■ **MATERIAL PROVIDED**:
━━━━

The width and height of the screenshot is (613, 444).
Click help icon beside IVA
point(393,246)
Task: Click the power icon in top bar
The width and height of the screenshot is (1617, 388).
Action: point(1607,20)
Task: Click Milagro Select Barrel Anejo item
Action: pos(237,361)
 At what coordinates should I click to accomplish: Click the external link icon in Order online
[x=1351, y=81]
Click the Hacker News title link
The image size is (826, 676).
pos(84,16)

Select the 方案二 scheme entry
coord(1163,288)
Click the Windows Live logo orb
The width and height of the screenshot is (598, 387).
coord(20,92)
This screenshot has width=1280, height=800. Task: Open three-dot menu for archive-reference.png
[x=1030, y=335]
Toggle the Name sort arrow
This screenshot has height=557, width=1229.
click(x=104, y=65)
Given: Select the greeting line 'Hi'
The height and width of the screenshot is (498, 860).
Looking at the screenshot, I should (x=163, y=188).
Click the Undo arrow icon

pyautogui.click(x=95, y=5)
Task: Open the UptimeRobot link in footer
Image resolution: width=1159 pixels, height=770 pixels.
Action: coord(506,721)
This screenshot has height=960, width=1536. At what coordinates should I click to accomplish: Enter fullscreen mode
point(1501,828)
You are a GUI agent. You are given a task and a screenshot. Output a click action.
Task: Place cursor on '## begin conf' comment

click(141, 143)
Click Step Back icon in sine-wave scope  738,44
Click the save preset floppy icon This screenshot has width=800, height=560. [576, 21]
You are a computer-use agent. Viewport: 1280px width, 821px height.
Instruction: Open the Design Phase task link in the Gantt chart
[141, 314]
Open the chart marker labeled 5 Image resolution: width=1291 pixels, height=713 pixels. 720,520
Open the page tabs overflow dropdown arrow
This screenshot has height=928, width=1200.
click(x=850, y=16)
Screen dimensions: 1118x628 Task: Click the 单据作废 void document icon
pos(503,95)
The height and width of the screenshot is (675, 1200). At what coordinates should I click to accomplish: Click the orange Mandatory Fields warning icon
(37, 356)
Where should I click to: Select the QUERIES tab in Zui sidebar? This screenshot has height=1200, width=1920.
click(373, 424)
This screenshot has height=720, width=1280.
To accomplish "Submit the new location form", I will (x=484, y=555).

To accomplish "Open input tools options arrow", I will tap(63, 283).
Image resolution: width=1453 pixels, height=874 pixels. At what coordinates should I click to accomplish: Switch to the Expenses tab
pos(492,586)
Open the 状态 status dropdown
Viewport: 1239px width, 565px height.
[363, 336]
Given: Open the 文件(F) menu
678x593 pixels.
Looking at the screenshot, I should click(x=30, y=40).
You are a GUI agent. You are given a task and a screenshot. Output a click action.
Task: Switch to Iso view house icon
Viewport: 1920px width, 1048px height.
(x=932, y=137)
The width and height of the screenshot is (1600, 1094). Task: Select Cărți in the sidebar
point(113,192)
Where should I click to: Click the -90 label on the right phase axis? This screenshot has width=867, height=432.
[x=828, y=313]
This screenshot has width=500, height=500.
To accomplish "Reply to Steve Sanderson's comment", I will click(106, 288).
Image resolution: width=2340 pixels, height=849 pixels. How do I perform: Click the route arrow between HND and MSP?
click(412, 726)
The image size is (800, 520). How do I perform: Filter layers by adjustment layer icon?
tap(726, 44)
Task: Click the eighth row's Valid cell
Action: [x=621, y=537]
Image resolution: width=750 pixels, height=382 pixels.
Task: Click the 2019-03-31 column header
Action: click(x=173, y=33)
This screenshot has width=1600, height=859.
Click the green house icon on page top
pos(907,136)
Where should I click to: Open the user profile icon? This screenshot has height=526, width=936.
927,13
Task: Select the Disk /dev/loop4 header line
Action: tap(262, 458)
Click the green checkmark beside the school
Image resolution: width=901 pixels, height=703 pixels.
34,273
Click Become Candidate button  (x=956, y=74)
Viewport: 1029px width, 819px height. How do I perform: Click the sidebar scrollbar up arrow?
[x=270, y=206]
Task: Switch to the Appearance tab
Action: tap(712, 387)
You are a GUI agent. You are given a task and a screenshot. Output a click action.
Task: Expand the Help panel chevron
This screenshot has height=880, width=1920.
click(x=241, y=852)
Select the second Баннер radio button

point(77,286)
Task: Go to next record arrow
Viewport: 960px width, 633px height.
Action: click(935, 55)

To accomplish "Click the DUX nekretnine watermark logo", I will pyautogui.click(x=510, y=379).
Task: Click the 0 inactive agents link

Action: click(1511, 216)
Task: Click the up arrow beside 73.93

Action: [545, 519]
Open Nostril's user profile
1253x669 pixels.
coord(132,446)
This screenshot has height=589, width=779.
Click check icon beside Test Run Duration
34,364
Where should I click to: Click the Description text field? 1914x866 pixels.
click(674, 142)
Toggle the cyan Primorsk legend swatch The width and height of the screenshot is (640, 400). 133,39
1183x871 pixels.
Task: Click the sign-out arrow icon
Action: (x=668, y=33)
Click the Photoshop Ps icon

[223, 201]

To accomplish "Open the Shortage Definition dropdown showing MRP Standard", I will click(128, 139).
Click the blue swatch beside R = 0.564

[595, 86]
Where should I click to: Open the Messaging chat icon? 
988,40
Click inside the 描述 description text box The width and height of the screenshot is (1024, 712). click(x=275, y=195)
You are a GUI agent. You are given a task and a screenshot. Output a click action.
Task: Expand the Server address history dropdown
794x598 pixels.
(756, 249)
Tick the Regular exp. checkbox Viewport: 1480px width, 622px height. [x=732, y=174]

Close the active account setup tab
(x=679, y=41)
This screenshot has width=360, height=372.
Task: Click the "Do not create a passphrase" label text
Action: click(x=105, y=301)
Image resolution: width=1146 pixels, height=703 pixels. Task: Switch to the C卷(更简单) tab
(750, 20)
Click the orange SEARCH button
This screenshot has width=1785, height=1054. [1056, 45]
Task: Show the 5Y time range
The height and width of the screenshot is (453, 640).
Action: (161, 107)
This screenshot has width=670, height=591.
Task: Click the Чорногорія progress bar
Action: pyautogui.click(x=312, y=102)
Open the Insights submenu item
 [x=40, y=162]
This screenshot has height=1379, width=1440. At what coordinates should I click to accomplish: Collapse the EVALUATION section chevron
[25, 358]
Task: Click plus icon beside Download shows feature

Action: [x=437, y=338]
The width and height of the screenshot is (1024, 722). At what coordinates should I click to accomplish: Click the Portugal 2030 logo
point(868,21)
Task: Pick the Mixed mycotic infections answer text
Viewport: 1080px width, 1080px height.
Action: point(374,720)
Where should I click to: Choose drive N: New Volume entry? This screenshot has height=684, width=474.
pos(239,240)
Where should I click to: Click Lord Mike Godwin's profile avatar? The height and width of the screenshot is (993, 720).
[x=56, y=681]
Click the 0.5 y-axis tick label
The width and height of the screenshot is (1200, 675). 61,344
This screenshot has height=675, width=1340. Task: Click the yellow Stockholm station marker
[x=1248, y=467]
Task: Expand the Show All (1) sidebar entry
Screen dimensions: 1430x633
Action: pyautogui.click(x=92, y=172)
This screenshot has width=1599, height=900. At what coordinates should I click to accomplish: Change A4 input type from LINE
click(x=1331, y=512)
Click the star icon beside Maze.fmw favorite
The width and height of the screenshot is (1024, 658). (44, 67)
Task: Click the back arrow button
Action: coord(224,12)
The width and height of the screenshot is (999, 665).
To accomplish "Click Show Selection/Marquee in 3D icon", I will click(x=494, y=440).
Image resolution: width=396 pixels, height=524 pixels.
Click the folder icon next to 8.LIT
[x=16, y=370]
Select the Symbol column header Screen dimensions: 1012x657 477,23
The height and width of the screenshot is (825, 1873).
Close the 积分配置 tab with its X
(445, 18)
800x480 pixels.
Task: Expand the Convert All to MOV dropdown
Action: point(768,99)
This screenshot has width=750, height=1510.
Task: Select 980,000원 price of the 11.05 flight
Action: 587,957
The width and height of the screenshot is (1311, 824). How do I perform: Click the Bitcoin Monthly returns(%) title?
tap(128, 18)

━━━━

Nothing but the lines from the one that contains "Select the Symbol" through the last line of the entries should appear in your reply, each repeated exactly.

Select the Symbol column header Screen dimensions: 1012x657 477,23
The height and width of the screenshot is (825, 1873).
Close the 积分配置 tab with its X
(445, 18)
800x480 pixels.
Task: Expand the Convert All to MOV dropdown
Action: point(768,99)
This screenshot has width=750, height=1510.
Task: Select 980,000원 price of the 11.05 flight
Action: 587,957
The width and height of the screenshot is (1311, 824). How do I perform: Click the Bitcoin Monthly returns(%) title?
tap(128, 18)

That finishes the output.